§ **課題**
以下のリストから、文字列「dropdown」を含む行をすべて抜き出してください。大文字と小文字は区別します。

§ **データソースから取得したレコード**
◆ ◆ ◆ ◆ ◆ ◆ ◆

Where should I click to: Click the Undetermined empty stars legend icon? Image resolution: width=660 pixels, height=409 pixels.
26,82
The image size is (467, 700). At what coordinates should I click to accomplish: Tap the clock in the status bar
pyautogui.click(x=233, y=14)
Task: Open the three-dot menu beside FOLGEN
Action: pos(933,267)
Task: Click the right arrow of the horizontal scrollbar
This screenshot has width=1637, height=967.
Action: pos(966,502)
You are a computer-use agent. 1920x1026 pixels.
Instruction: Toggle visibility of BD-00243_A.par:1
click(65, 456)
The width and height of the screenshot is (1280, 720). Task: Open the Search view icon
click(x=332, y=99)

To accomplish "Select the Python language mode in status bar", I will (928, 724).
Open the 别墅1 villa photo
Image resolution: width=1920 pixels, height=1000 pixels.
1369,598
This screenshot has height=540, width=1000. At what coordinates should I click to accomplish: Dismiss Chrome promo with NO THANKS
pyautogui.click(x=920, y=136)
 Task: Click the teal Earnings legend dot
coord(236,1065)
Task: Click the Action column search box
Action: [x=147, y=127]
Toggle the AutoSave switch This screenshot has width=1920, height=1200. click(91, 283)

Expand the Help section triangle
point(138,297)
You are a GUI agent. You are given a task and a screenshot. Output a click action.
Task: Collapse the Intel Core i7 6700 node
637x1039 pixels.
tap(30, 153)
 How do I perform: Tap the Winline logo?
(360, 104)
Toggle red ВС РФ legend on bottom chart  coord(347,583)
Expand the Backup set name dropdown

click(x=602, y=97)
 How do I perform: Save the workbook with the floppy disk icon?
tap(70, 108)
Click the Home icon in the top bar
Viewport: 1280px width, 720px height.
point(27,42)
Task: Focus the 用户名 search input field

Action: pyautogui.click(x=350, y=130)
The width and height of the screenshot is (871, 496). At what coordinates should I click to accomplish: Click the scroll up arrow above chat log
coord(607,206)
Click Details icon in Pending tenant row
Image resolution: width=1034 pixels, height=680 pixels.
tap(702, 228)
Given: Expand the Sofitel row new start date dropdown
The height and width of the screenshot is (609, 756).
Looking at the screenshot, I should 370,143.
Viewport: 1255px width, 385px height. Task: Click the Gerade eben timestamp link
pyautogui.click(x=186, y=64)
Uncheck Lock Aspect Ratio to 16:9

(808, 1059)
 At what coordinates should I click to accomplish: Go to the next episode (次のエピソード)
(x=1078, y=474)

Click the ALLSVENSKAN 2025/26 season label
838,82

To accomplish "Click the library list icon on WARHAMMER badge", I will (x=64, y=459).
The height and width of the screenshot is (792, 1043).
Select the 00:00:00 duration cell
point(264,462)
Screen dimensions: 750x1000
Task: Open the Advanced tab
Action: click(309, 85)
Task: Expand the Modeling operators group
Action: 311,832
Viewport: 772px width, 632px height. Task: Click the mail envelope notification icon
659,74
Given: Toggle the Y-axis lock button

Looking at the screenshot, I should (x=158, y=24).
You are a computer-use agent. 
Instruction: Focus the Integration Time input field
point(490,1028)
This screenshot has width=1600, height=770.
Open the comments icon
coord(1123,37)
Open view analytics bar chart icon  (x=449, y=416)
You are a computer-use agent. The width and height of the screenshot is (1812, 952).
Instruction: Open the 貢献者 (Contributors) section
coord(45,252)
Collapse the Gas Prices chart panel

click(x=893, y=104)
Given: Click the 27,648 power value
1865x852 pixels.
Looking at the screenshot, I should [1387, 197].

◆ ◆ ◆ ◆ ◆ ◆ ◆

§ **解答**
Expand the Backup set name dropdown
Given: Expand the Sofitel row new start date dropdown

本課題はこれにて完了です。